Two friends who grew cannabis at a grandmother’s house to raise money for Christmas have avoided jail.

Elliot Mackenzie and Cameron Reid also bought cannabis in bulk and sold it to friends in smaller bags to make a profit.

Police executed a drugs warrant at a house on Higher Antley Street in Accrington on November 7 last year, Burnley Crown Court was told.

Officers found Mackenzie and Reid, both 21, and another man in a back bedroom smoking the drug.

They were surrounded by snap bags of cannabis and cannabis plants worth around £2,300 and had £555 in loose cash.

David Macro, prosecuting, said father-of-one Reid had been growing and selling cannabis for nearly two months and was doing it to get money for Christmas.

He told the court: “He was doing it with his housemate and had been smoking cannabis himself since he was about 12 and decided to grow it to avoid having to buy it from dealers.

“He normally bought seven grammes for £70 and then re-bagged it to make a profit of about £20 overall. The loose cannabis was for his own personal use.”

Mr Macro said the house belonged to Mr Reid’s grandmother and both men had been living there rent-free.

The court was told how trained plumber Mackenzie had been selling cannabis from the house for about four-and-a-half months.

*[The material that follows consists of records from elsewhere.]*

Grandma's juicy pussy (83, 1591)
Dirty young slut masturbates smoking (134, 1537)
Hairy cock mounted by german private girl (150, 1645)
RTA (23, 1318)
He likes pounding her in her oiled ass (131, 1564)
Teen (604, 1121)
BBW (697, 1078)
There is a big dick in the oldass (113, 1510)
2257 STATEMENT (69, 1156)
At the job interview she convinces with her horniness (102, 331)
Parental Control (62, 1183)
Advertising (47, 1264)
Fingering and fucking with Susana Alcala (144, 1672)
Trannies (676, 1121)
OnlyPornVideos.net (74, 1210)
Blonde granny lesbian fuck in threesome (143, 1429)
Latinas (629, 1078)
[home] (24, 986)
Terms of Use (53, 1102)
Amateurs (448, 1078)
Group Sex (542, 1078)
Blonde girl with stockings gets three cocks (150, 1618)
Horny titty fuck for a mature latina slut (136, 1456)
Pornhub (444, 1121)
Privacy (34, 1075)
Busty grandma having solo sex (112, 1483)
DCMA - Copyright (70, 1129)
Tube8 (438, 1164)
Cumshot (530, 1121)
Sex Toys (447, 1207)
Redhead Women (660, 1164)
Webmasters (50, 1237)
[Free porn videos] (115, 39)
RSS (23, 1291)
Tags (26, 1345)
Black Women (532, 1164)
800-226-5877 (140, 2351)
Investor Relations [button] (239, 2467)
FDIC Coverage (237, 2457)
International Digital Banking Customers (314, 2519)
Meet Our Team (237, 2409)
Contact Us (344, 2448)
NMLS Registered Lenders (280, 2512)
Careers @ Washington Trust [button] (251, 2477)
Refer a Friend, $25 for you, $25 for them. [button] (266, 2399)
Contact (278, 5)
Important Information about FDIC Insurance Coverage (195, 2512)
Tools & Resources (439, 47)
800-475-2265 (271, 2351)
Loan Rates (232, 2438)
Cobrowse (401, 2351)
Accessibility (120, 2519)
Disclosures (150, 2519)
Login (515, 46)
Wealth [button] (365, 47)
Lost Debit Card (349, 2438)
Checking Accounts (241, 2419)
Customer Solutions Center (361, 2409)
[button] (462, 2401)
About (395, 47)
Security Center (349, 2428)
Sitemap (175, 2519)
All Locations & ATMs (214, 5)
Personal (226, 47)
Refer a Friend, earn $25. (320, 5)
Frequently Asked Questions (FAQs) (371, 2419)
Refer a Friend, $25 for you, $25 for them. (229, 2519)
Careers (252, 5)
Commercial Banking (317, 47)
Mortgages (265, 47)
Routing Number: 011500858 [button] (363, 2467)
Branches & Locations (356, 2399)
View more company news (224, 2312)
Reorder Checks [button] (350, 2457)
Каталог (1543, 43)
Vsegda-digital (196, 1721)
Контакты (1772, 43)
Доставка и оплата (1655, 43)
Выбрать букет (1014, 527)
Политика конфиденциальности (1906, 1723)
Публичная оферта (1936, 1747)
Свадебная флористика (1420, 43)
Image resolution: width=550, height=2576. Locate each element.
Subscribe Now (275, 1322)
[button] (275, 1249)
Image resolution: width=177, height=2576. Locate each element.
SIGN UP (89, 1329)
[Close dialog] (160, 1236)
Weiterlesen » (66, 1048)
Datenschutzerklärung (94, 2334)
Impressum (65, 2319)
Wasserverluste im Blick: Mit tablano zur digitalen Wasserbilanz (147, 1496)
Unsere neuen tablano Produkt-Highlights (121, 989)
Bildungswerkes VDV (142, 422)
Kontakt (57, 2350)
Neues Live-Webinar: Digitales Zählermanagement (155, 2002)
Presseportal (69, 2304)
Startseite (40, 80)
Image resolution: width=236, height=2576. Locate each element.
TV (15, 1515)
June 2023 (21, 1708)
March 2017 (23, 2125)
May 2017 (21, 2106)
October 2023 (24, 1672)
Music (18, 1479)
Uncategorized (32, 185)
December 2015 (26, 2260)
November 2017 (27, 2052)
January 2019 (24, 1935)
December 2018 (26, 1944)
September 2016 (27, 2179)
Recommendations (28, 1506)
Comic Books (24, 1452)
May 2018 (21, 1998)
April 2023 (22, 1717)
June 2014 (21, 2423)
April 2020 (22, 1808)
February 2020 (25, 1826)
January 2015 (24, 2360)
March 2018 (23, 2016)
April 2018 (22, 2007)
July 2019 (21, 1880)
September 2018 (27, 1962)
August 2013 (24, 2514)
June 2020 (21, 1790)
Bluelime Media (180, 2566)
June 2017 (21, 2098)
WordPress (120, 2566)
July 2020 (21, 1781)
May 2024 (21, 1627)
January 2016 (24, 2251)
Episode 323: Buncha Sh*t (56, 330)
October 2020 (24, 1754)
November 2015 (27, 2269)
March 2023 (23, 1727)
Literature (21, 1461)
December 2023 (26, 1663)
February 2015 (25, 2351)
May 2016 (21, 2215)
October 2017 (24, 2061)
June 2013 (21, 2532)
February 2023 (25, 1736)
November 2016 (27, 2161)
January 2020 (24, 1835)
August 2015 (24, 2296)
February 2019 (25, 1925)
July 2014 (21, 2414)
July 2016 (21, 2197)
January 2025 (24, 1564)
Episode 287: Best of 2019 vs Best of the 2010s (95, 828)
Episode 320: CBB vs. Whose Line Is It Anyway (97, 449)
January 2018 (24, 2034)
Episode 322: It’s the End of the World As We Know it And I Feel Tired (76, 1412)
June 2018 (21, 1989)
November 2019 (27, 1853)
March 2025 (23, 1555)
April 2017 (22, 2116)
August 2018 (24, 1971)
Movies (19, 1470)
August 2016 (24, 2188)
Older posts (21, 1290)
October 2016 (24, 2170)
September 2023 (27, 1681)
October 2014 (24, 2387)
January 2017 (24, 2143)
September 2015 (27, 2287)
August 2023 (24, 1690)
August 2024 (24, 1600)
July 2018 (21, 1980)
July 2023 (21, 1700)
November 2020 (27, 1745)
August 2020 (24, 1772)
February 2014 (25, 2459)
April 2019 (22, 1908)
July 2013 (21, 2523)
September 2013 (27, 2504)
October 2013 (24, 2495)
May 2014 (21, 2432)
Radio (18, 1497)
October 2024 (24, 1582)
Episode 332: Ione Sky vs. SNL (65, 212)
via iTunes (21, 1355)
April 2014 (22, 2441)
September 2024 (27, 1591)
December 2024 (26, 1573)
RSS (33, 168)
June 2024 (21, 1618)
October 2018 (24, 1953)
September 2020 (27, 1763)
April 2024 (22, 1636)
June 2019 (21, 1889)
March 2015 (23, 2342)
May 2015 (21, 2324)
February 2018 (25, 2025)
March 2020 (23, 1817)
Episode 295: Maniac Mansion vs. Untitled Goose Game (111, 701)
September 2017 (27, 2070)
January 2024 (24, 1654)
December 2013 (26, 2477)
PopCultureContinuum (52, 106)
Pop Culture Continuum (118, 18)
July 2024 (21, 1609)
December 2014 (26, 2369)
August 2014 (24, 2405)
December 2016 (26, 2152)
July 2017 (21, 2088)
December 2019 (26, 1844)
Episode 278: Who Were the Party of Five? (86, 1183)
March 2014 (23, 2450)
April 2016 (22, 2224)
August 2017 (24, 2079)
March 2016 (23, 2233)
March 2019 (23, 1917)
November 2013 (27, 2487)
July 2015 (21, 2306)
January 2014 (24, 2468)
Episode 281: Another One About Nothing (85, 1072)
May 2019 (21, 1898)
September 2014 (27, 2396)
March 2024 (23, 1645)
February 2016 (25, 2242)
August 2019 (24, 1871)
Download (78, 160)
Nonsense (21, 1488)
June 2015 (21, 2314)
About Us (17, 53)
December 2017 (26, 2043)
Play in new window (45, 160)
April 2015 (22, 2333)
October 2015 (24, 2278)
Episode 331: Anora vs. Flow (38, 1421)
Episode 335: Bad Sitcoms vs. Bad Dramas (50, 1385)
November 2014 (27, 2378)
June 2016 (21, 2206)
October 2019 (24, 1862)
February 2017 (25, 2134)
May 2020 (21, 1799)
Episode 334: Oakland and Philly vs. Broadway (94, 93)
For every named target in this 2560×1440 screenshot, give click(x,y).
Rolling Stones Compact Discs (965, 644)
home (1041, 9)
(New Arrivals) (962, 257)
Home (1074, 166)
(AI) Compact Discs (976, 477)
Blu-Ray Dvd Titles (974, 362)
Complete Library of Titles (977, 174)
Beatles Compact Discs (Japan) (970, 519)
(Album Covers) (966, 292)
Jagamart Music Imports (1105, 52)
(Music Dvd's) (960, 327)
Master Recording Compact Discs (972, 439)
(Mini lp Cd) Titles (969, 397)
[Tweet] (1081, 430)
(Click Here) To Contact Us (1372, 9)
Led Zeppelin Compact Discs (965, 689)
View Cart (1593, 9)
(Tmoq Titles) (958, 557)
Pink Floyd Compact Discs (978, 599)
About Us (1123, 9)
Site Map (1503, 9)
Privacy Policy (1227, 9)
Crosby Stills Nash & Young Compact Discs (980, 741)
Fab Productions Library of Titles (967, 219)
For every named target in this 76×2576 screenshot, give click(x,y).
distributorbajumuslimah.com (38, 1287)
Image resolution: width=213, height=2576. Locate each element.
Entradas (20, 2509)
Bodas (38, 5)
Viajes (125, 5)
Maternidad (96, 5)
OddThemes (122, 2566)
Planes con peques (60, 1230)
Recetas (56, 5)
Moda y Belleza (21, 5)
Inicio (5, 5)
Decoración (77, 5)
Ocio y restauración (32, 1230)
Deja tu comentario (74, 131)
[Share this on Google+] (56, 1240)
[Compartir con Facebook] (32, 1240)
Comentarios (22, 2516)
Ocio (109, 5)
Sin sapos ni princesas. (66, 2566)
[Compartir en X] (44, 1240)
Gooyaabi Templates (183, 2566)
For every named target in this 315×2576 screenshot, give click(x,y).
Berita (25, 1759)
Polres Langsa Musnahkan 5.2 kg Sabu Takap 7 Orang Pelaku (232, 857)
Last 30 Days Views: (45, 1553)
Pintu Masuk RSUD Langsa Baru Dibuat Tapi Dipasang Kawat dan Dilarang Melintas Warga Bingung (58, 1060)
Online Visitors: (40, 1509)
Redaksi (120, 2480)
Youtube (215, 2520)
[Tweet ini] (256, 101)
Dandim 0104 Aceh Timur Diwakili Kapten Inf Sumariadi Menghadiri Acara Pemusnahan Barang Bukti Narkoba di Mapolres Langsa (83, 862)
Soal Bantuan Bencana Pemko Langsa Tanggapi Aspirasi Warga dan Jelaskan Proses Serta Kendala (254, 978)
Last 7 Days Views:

The former Accrington and Rossendale College student, who works for a local engineering firm, was smoking £20 a day of cannabis and started making his own because he couldn’t afford it, the court heard.

Philip Holden, defending, said it was an ‘unsophisticated offence’ and said their naivety was borne out by their early admissions of guilt.

He said: “These are two young men who are unlikely to come back before the court and are both either in or looking for work.”

Mackenzie, of Union Road, Oswaldtwistle, and Reid, of Higher Antley Street, Accrington, both pleaded guilty to producing cannabis and possession with intent to supply.

They were committed to prison for 26 weeks, suspended for 18 months, and ordered to carry out 15 hours unpaid work.

Judge Robert Altham said it was an ‘extremely foolish piece of offending’.

Sentencing, he said: “It mystifies me why the two of you, who are clearly capable of being decent young men, could ever be sufficiently stupid to put yourself in this position.

“This was a commercial set up intending to return a profit which I have no doubt it did.

“You are both capable of doing so much better than this.”